C’est à cet effet que cet espace a accueilli en 2020 mon exposition majeure multimédia (écriture, dessins, art d’installation, peinture). Ce fut une belle expérience qui a marqué la fin d’une démarche en préfigurant le début d’une autre encore en expérimentation aujourd’hui.


L’art que je pratique est une invite à la réflexion, au débat et à la projection. C’est une façon pour moi de me mettre dans les prédispositions visant à intéresser les experts tels que les critiques d’art, les commissaires d’exposition et les artistes à la démarche que je défends. Les Camerounais n’achètent pas spontanément la production artistique contemporaine si oui le pourcentage reste très négligeable. L’artiste peut vivre de son art s’il arrive à faire connaître son travail à l’international pour le fructifier à travers les expositions.

C’est ma passion pour le dessin, les lignes, la couleur qui me carbure depuis et qui me mène jusqu’ici.
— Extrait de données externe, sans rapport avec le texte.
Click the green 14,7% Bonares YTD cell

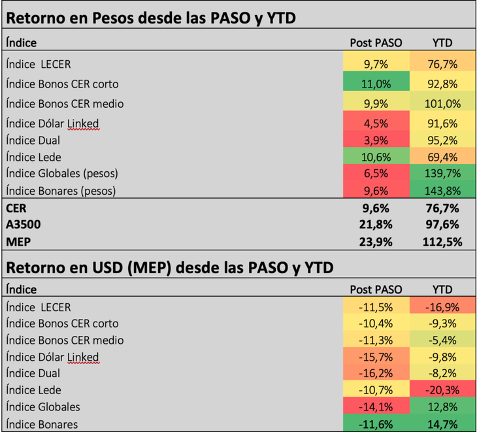click(442, 424)
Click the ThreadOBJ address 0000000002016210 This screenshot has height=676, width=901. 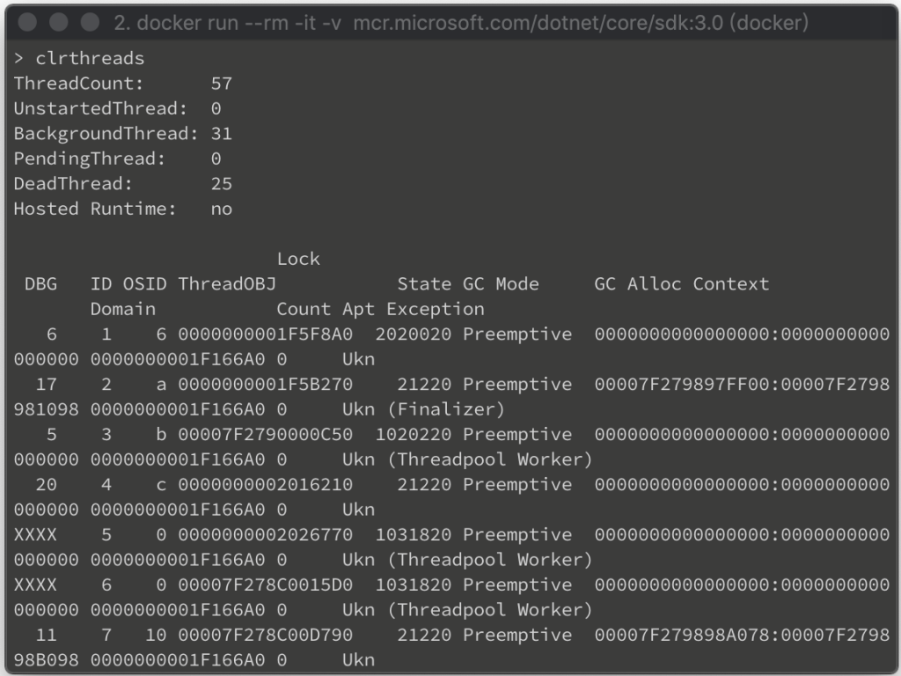265,485
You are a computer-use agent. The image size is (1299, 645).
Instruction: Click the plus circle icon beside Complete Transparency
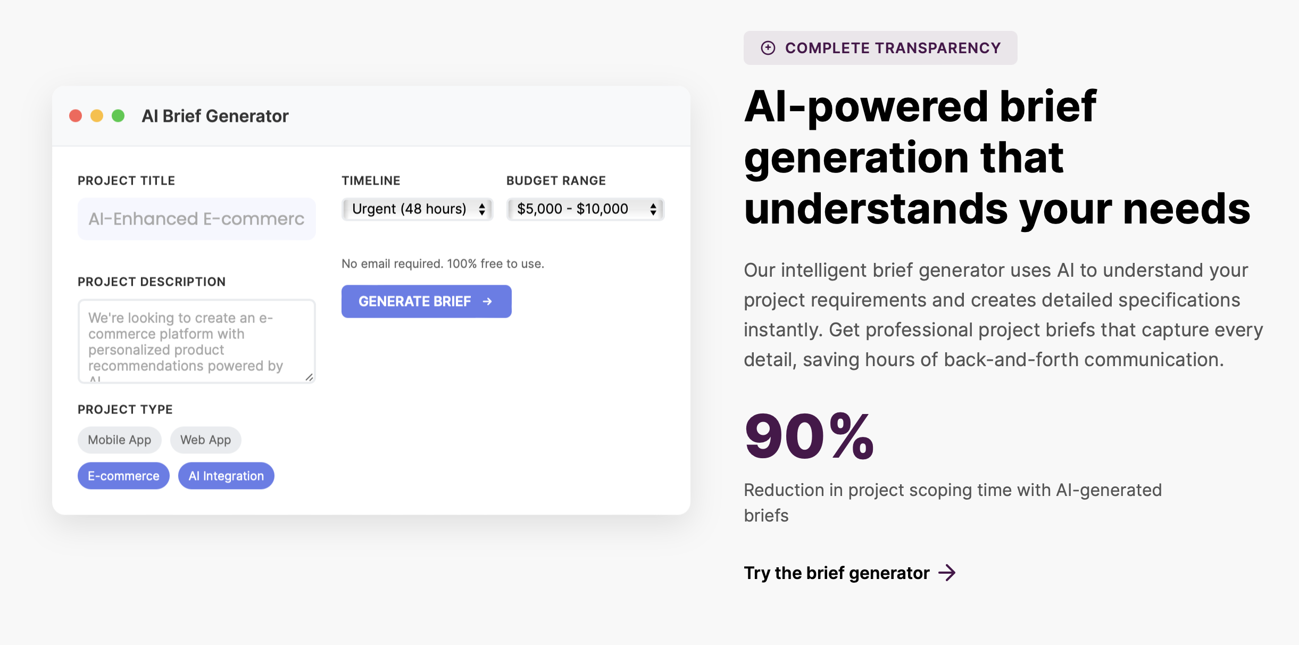768,48
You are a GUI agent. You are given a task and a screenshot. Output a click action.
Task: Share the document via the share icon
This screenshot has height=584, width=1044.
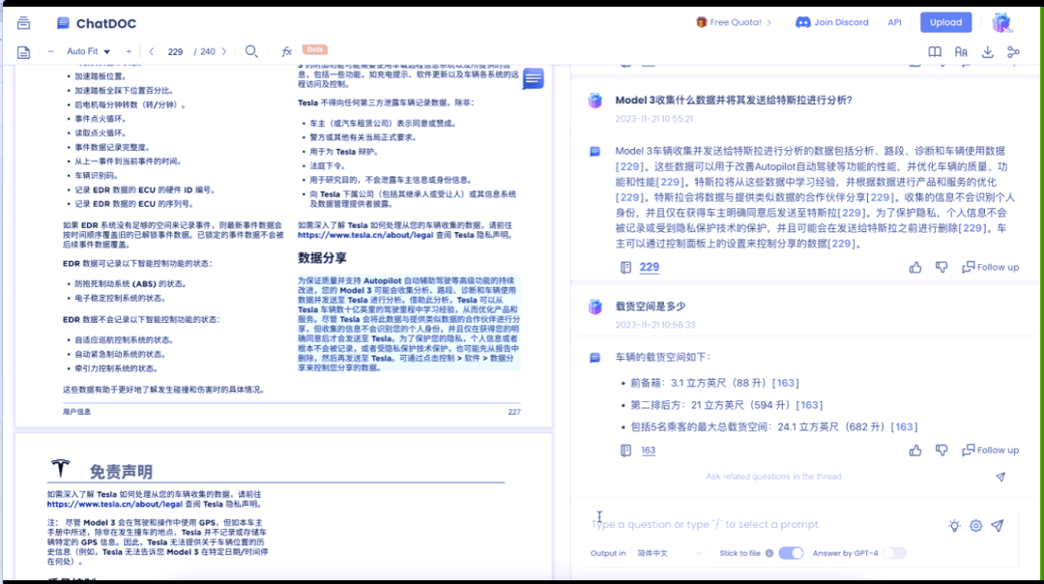pos(1014,52)
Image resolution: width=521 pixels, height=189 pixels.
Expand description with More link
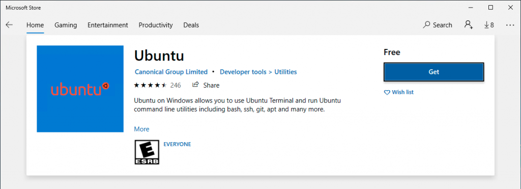pos(141,129)
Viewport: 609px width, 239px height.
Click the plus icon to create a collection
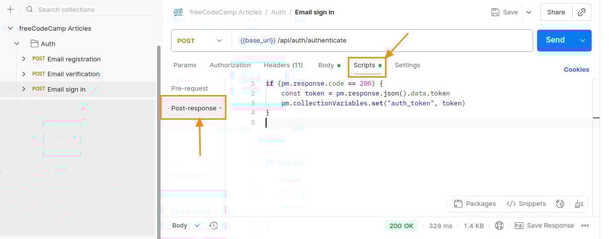tap(10, 9)
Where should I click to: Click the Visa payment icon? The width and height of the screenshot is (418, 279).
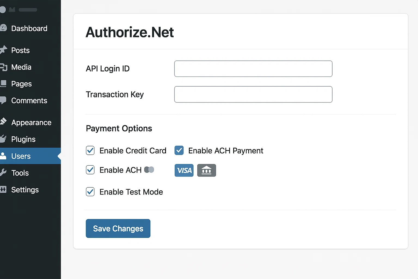(x=184, y=170)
Quant à ma famille, ce fut au départ des incompréhensions infinies personne ne voulait comprendre que je fusse passionnée par le dessin et l’art en général. Et Lorsque j’ai cru saisir signaux de compréhension, elles étaient encore mêlées au doute.

C’est finalement le temps et mon abnégation qui m’a fait être acceptée. Surtout parce que, témoin de mon parcours artistique, de mes projets ici et ailleurs, qu’ils se sont finalement

pliés à l’évidence.


5/ Kjj - Vous avez ensuite poursuivi votre formation au Congo (RDC), à l’Ecole des Beaux- Arts de Kinshasa. Qu’est-ce qui a motivé votre choix pour le Congo et observe-t-on l’émergence voire la convergence d’un style africain nourri par ce type de formations panafricaines ?


Kristine Tsala : Ma motivation d'aller poursuivre mes études à l’ABA (Académie des Beaux-Arts de Kinshasa), m’offrit l’occasion de rencontrer l’immense artiste peintre Congolais Roger Botembe. La rencontre s’est faite alors qu’il se préparait à diriger un Show Painting avec les enseignants et les étudiants. Son travail puise dans la tradition du masque africain.


6/ Kjj - Au-delà d’un style africain, existe-t-il une conscience de l’artiste africain qui anime son œuvre et sa portée politique, culturelle ou spirituelle ? L’Artiste africain est-il libre s’il est financé par des programmes étrangers qui sélectionnent, subventionnent, financent et promeuvent certains au détriment d’autres ?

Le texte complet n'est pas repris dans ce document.